Work to complete:
Pick up the commentary on the EU's relicensing of glyphosate after its last sentence and continue it.

Selected passage:
'Progress depends on change - the man who cannot change his mind cannot change anything'

OVER the renewal of the licence for glyphosate, the world's most widely used herbicide, the EU has confirmed it cannot make decisions based on rational science. In sporting terms this is a case of science, nil, pandering to the Green lobby five – or indeed any number between that and infinity.

Expecting different from the EU would be a triumph for hope over expectation.

This is yet another sad tale of member states ignoring science to play politics. In the scheme of things, it did not affect the outcome. Through the approval process for the relicensing member states failed to deliver a qualified majority in the so-called scientific committee tasked with making a decision.

The same happened in an appeal committee, where member states including France and Germany, used abstentions to duck responsibility and again deny the qualified majority needed for approval. This is a misuse of a voting system put in place to protect smaller member states, but it is the bigger green-leaning countries that use it to frustrate scientific decisions.

Like a protest at a school debating society, it did not really matter. The grown ups, in the shape of the European Commission, took the decision to re-license glyphosate for a full ten years, albeit with some new conditions on use.

It was forced into this position despite having allowed an extra year for the science to be looked at again by the European Food Safety Authority and others. They all delivered the same decision that the product was safe and should be re-licensed. While the approval is for ten years a condition is that the application to renew it must begin in seven years, presumably to allow time for member states to again play games with science to placate a green lobby that adopts a pick and mix approach to science and which believes mavericks on the internet should hold more sway than global experts.

This goes beyond a storm in a teacup over a product that in the event continues to be available in Europe. It makes a mockery of EU claims about a digital future and embracing technology to deliver eurozone green growth. It also denies farmers the confidence they need to believe the EU reduces agrochemical use by encouraging alternatives.

This becomes a numbers game if the science around whether a product is safe and beneficial for the environment is frustrated by voting tactics to please a green lobby, whose political influence is not now as great as many believe it to be. George Bernard Shaw said all progress depends on change and that the man who cannot change his mind cannot change anything.

Material shown:
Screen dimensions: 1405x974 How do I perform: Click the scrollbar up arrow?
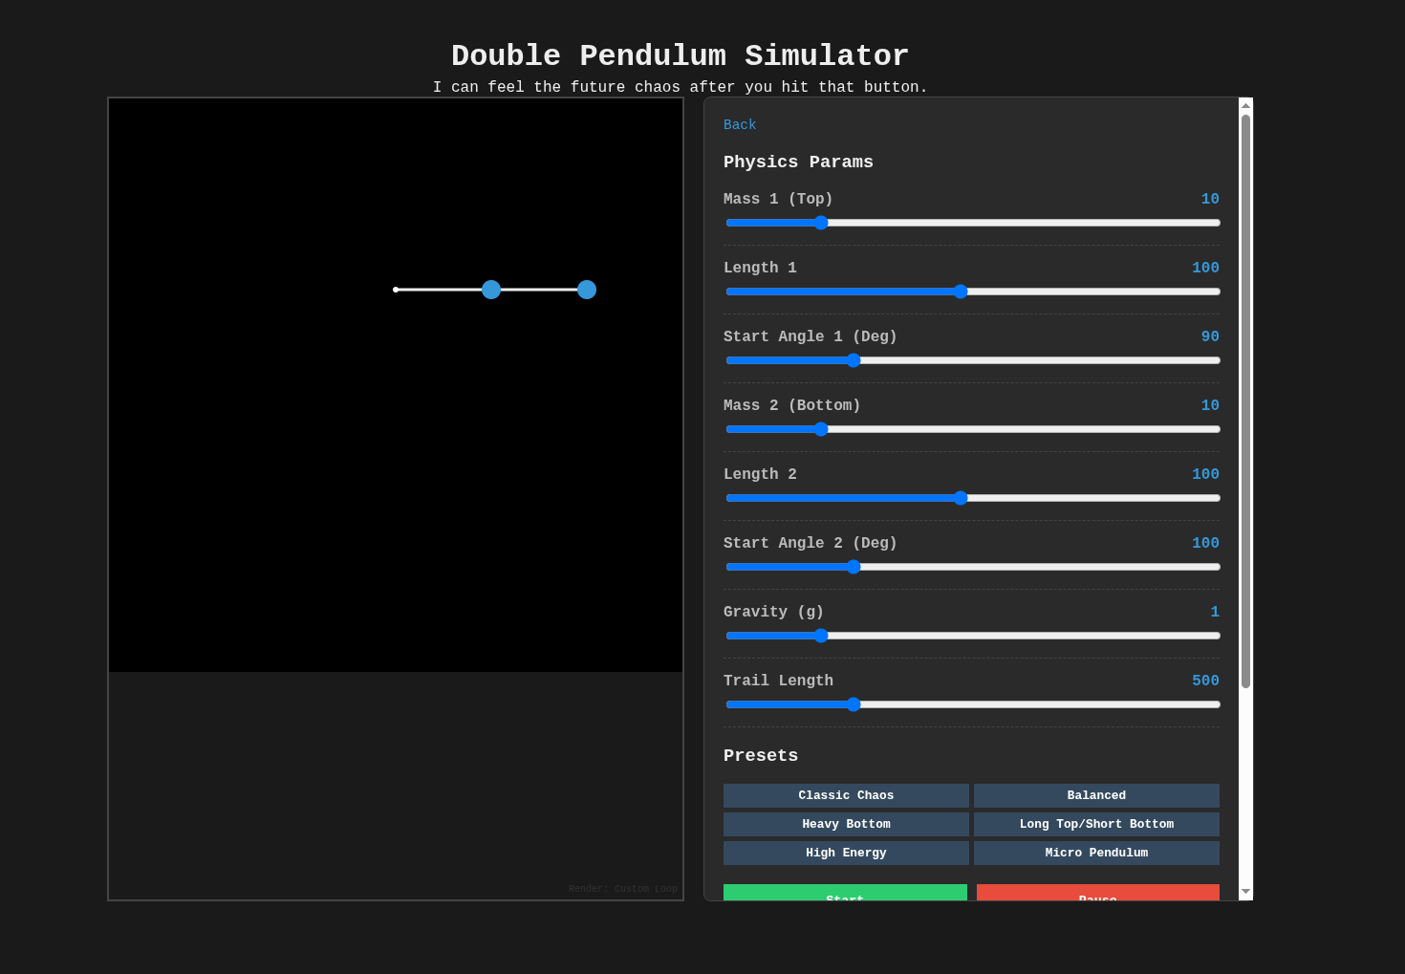click(x=1245, y=105)
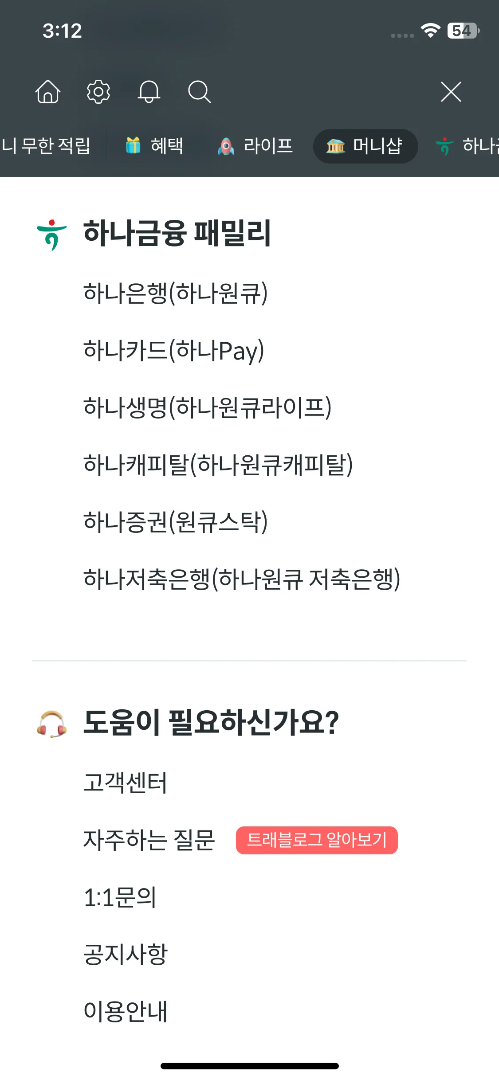
Task: Go to 하나생명(하나원큐라이프)
Action: [208, 407]
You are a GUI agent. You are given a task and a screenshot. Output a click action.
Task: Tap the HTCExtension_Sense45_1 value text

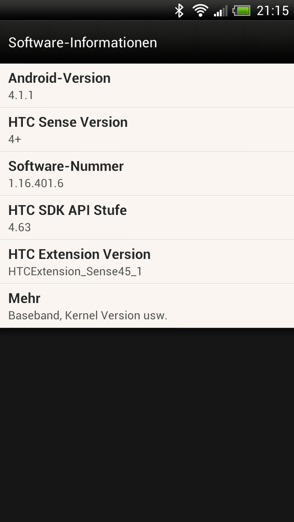[x=75, y=272]
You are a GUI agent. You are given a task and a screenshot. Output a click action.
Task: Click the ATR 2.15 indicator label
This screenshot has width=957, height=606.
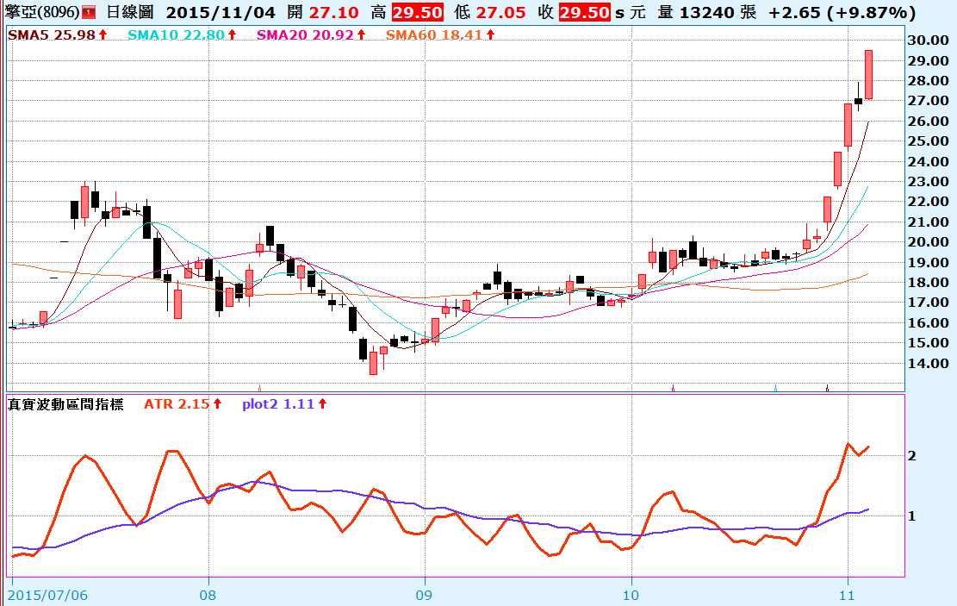click(177, 403)
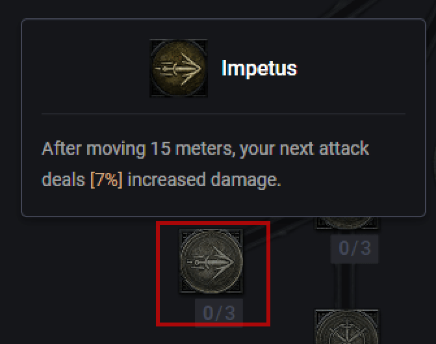Click the Impetus arrow skill node
Viewport: 436px width, 344px height.
211,261
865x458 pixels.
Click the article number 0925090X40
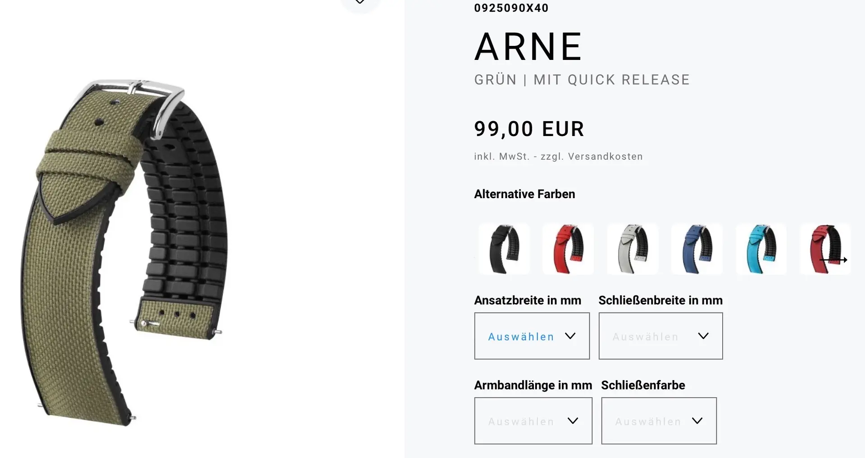click(x=511, y=8)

Answer section:
That sums up the opposition some member states display towards science and it is wrong that they can manipulate a voting system well past its sell by date to prevent change.

This is not a recent problem in the EU. It came into existence with opposition in the 1980s to hormone growth promoters in beef production; it was given a boost by BSE and the scepticism it brought. It matured with opposition to GM science, allowing any debate around that subject to be blocked. It is now part of the EU mindset.

With each bad decision that ignores rational debate and science the position gets worse – and with each bad decision it becomes politically more difficult to stand up to the minority that want to block progress. We laugh now at the Luddites who sought to block the Industrial Revolution; we laugh at those who demanded early motor vehicles were accompanied by someone to warn of their presence.

This is no different, but it is hard to see the day when Europe will laugh at this as a quaint part of history around ignoring facts and the rest of the world.

The same is now beginning to happen with what should have been an easy decision to approve the well regulated use of gene editing, or in euro-speak novel genomic technology. This is about accelerating conventional breeding techniques, but it is now becoming locked up in the wider debate about the rights of member states and inevitable pressure from a green lobby that wants to thwart scientific progress.

Despite Brexit, the UK has finally, at a massive cost, rejoined the EU Horizon programme. This appeared a good idea, but decisions like glyphosate raise questions about why you would join a science club that selectively ignores science.